» To do
Below are records; output exactly the lines from the one with "Select the 28 CM cell" through their final line.

» Data records
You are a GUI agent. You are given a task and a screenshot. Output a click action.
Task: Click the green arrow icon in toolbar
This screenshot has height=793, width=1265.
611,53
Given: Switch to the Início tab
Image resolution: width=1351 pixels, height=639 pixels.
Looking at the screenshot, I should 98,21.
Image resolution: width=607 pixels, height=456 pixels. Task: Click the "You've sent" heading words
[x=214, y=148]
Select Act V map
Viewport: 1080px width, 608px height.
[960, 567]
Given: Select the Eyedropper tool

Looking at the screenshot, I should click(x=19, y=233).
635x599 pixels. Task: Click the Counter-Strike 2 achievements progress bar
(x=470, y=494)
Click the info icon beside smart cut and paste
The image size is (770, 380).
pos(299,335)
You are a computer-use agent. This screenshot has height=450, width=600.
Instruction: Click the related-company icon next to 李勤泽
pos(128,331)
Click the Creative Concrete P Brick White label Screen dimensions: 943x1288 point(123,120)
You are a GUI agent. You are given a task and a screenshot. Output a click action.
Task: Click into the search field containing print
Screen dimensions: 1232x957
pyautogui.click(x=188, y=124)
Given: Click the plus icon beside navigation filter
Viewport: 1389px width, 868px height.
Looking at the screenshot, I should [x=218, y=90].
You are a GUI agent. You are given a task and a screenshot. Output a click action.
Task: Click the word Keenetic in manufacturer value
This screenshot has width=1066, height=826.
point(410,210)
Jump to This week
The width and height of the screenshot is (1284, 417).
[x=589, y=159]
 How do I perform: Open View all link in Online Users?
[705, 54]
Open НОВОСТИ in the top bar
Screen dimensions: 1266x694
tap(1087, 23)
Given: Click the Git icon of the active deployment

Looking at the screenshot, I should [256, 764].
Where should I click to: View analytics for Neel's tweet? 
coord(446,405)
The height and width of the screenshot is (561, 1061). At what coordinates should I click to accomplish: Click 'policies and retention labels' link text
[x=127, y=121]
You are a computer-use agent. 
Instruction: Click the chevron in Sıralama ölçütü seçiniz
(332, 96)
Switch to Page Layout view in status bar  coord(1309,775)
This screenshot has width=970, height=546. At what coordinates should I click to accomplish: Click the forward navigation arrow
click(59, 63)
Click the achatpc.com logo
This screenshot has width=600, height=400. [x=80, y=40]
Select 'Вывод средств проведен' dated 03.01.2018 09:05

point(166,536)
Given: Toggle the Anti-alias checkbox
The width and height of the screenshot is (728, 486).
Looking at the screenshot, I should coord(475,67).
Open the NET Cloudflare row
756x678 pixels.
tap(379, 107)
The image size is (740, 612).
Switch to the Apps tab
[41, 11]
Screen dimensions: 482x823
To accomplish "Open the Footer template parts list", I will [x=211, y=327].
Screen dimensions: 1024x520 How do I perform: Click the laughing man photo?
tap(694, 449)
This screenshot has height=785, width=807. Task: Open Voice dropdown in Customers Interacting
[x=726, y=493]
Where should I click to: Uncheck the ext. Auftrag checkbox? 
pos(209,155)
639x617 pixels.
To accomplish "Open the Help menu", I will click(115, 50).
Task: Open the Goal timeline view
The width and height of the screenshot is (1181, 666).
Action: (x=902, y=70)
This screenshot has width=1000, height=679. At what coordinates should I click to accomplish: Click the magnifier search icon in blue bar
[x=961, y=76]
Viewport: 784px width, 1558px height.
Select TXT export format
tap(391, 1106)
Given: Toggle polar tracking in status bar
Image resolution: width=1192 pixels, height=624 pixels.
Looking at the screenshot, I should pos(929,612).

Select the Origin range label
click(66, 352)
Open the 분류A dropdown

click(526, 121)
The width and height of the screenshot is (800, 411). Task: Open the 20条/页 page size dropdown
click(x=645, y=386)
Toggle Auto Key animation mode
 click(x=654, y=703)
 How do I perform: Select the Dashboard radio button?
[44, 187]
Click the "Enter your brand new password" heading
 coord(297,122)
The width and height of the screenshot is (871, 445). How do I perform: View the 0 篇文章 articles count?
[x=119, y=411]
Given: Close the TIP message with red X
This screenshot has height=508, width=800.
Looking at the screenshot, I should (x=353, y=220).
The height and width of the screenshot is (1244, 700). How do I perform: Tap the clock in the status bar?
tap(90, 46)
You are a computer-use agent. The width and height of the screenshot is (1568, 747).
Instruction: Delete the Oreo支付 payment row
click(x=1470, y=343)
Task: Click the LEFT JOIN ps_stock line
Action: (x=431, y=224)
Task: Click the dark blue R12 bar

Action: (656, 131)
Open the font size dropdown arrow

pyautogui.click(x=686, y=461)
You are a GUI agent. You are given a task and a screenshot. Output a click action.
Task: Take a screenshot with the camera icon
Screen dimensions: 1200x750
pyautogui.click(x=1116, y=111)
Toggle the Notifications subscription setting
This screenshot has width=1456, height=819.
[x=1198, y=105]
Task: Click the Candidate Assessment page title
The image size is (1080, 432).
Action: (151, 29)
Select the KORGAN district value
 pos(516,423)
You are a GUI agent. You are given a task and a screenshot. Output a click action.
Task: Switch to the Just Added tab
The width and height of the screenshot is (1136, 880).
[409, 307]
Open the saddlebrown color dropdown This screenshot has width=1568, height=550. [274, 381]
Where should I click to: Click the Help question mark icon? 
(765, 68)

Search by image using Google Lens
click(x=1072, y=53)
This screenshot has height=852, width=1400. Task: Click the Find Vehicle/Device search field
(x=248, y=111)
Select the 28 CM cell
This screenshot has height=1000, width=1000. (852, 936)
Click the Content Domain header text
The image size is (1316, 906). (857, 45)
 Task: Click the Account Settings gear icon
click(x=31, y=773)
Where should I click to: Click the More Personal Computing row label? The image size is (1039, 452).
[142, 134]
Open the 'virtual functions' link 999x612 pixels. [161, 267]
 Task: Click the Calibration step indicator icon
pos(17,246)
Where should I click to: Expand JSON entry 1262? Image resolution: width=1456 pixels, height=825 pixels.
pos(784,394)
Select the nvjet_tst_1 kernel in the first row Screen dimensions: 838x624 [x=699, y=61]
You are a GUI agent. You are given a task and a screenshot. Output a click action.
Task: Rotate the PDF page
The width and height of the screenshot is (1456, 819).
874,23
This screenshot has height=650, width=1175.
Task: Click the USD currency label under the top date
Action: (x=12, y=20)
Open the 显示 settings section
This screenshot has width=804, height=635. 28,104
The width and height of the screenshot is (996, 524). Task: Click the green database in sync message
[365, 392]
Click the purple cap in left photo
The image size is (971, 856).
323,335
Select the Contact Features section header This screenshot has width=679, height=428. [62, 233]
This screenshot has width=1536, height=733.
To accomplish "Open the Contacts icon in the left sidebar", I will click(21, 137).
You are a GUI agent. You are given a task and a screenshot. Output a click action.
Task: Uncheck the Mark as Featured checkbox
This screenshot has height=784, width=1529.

» Solution for this task
Select the 28 CM cell
This screenshot has height=1000, width=1000. (852, 936)
Click the Content Domain header text
The image size is (1316, 906). (857, 45)
 Task: Click the Account Settings gear icon
click(x=31, y=773)
Where should I click to: Click the More Personal Computing row label? The image size is (1039, 452).
[142, 134]
Open the 'virtual functions' link 999x612 pixels. [161, 267]
 Task: Click the Calibration step indicator icon
pos(17,246)
Where should I click to: Expand JSON entry 1262? Image resolution: width=1456 pixels, height=825 pixels.
pos(784,394)
Select the nvjet_tst_1 kernel in the first row Screen dimensions: 838x624 [x=699, y=61]
You are a GUI agent. You are given a task and a screenshot. Output a click action.
Task: Rotate the PDF page
The width and height of the screenshot is (1456, 819).
874,23
This screenshot has height=650, width=1175.
Task: Click the USD currency label under the top date
Action: (x=12, y=20)
Open the 显示 settings section
This screenshot has width=804, height=635. 28,104
The width and height of the screenshot is (996, 524). Task: Click the green database in sync message
[365, 392]
Click the purple cap in left photo
The image size is (971, 856).
323,335
Select the Contact Features section header This screenshot has width=679, height=428. [62, 233]
This screenshot has width=1536, height=733.
To accomplish "Open the Contacts icon in the left sidebar", I will click(21, 137).
You are a GUI agent. You are given a task and a screenshot. Output a click action.
Task: Uncheck the Mark as Featured checkbox
This screenshot has height=784, width=1529.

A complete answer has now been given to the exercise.